What needs to be done
Among the entries below, take the line with "Personal (175, 364)" and the line with "[Mute] (237, 274)", and output them and every line between them exactly, with nothing else.

───

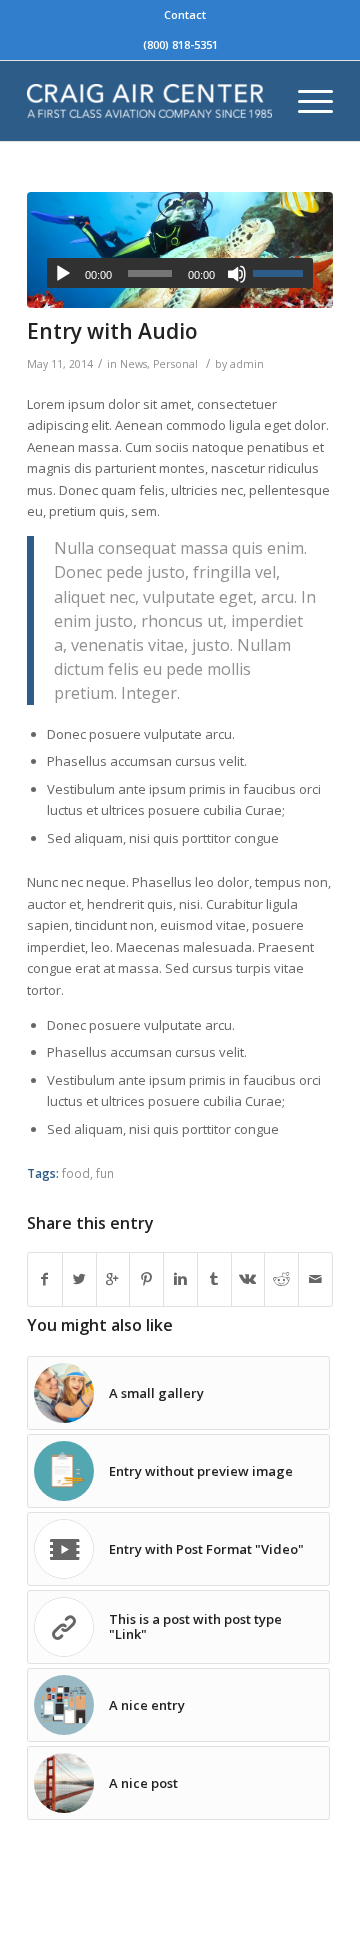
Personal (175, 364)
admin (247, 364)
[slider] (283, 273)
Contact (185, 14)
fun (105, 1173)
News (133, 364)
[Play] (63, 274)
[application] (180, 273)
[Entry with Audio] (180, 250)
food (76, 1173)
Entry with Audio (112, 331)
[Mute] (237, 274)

───

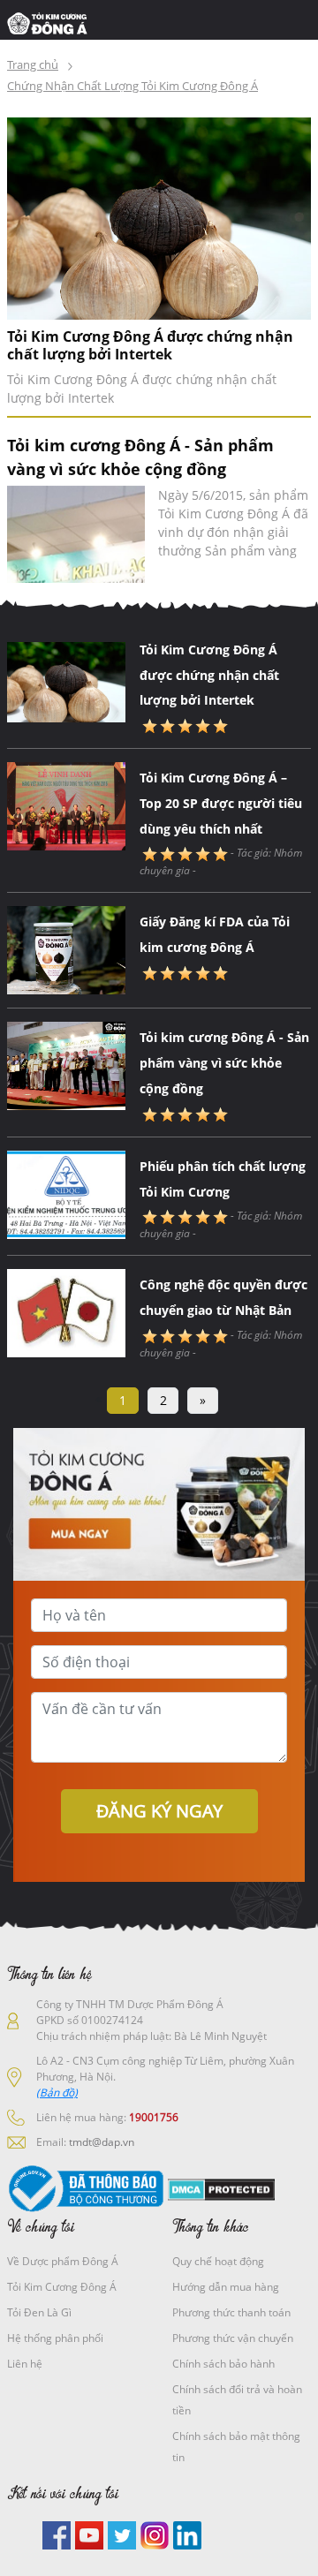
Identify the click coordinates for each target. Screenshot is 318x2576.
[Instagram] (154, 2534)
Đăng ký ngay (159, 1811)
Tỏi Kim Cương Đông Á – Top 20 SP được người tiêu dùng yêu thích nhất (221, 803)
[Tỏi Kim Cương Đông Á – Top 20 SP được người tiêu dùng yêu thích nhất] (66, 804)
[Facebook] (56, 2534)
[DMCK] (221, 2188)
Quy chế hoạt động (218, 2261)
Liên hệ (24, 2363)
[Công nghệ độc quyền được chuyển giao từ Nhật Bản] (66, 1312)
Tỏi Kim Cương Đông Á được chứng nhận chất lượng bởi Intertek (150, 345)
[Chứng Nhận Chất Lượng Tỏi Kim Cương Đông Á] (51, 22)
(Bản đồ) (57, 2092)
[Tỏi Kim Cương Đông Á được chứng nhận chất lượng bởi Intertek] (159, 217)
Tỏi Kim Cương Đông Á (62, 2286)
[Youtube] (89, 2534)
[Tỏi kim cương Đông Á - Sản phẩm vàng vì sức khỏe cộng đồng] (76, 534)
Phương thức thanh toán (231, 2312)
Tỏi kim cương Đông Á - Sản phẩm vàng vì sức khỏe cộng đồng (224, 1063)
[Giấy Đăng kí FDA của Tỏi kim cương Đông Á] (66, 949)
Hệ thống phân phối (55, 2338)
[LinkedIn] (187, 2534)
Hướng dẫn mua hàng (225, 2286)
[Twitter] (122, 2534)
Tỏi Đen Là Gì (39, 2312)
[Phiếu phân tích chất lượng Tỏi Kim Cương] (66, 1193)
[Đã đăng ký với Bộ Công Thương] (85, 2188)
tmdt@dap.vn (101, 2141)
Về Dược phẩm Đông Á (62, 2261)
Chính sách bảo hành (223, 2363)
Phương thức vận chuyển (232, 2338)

───

Reply to the exercise
Personal (175, 364)
admin (247, 364)
[slider] (283, 273)
Contact (185, 14)
fun (105, 1173)
News (133, 364)
[Play] (63, 274)
[application] (180, 273)
[Entry with Audio] (180, 250)
food (76, 1173)
Entry with Audio (112, 331)
[Mute] (237, 274)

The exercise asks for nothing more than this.